Массируя постанывающую поясницу, в единственную ванную комнату одноэтажного домика побрел высокий понурый мужчина. Обнаружив знакомца, луч приветливо погладил его по небритой щеке. Почему знакомца? Да потому, что мужчиной был Петр Петрович собственной персоной, отец наших героев и механик второго разряда, больше не имевший доступа к ремонту водоочистительных резервуаров. Наспех умывшись, он дошаркал до конца коридора, одновременно постучав в две детские спальни.

– Пора вставать, – все еще держась за поясницу, пробурчал мужчина. – Не заставляйте меня повторять дважды…

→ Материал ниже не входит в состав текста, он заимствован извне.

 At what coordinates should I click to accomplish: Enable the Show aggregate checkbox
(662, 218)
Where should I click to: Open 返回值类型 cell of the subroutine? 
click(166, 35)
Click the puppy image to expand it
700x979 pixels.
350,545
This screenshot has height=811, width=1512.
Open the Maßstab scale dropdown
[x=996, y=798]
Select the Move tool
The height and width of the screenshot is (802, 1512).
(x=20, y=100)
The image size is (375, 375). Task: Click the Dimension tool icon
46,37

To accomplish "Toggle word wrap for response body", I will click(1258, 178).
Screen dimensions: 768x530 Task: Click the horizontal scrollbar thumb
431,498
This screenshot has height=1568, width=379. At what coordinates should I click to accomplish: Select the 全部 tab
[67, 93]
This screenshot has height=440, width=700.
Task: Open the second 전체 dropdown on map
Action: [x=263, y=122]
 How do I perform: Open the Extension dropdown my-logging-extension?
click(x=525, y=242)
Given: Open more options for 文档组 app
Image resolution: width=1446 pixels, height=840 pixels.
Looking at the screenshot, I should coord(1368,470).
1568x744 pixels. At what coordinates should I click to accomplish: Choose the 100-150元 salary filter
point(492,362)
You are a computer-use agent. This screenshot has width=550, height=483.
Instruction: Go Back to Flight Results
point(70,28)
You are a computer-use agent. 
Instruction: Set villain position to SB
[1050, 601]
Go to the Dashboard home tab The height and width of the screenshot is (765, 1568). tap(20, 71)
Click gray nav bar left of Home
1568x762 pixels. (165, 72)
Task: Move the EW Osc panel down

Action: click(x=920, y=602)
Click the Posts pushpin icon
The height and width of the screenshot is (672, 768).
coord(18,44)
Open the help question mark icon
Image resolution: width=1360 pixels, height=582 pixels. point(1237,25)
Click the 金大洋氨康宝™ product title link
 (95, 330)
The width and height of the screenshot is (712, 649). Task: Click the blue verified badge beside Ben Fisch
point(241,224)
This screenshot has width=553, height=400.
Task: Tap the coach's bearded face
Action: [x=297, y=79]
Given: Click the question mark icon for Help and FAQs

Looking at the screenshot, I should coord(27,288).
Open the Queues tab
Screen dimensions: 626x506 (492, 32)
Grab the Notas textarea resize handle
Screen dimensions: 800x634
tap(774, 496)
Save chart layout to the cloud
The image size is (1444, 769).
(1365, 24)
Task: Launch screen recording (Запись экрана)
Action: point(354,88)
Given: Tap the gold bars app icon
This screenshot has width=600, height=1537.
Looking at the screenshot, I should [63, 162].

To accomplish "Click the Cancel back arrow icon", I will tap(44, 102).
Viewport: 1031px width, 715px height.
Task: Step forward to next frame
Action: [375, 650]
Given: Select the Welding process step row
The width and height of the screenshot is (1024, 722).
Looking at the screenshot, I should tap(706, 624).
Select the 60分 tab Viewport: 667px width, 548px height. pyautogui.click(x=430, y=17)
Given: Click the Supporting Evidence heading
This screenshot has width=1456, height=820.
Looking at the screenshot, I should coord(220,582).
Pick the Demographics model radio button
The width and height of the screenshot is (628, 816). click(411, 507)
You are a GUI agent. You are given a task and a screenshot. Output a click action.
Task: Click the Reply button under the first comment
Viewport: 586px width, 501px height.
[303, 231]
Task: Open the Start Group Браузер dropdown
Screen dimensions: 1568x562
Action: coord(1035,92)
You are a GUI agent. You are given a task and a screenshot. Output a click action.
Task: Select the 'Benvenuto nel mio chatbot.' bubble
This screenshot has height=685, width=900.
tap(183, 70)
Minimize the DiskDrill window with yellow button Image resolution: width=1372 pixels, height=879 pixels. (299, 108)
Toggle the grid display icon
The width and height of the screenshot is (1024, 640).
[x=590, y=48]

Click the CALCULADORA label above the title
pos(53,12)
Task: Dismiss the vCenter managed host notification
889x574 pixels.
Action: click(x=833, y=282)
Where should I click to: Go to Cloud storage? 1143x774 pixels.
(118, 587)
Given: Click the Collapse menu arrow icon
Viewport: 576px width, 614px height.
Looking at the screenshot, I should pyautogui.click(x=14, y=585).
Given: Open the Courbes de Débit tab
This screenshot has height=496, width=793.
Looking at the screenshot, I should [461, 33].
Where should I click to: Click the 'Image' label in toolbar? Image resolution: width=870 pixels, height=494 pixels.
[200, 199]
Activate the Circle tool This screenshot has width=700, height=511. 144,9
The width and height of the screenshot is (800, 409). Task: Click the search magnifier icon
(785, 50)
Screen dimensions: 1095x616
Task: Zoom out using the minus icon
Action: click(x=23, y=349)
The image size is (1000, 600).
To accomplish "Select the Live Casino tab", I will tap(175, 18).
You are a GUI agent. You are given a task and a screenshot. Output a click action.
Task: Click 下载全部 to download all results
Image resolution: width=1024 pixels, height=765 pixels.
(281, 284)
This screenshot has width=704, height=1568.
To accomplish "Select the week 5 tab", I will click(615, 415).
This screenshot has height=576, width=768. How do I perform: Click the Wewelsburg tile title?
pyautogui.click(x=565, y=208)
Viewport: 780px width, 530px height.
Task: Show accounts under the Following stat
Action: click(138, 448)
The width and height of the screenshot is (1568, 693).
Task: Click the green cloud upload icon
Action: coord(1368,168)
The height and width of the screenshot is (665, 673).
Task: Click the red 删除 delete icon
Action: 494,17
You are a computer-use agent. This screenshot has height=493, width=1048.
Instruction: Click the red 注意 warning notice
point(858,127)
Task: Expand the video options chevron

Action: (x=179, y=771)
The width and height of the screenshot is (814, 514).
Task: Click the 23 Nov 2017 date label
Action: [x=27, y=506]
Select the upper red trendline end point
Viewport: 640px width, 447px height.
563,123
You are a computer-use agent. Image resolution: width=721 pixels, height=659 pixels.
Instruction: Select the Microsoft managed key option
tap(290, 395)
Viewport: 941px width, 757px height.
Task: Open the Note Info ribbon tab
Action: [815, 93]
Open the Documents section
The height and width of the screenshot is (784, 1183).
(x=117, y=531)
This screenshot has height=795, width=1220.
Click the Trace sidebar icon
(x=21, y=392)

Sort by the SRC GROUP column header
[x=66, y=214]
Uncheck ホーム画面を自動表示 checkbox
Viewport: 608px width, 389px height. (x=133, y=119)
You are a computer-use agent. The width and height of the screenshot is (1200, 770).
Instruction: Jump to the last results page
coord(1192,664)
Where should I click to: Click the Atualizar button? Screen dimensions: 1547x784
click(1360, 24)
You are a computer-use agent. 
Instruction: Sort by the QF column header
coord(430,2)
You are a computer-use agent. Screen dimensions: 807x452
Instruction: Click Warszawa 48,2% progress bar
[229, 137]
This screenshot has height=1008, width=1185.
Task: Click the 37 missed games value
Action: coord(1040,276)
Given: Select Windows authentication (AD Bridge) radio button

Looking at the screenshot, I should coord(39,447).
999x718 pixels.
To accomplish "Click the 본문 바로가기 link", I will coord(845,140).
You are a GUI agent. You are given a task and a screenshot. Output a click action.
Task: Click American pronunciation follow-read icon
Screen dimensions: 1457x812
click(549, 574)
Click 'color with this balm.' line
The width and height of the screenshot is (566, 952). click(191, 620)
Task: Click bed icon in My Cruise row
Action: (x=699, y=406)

И когда Петр Петрович уже собирался снова опустить костяшки пальцев на тонкие фанерные дверки, те распахнулись. Потирая лица и зевая, из правой комнаты показались двое тощих мальчишек, похожих друг на друга, словно зеркальные отражения. Разница состояла лишь в том, что у одного брата мелкие шрамы (похожие на слезинки) усеивали правую щеку, а у другого – левую, а еще второй носил изящные очки в прямоугольной оправе, которые сейчас пытался сонно надеть.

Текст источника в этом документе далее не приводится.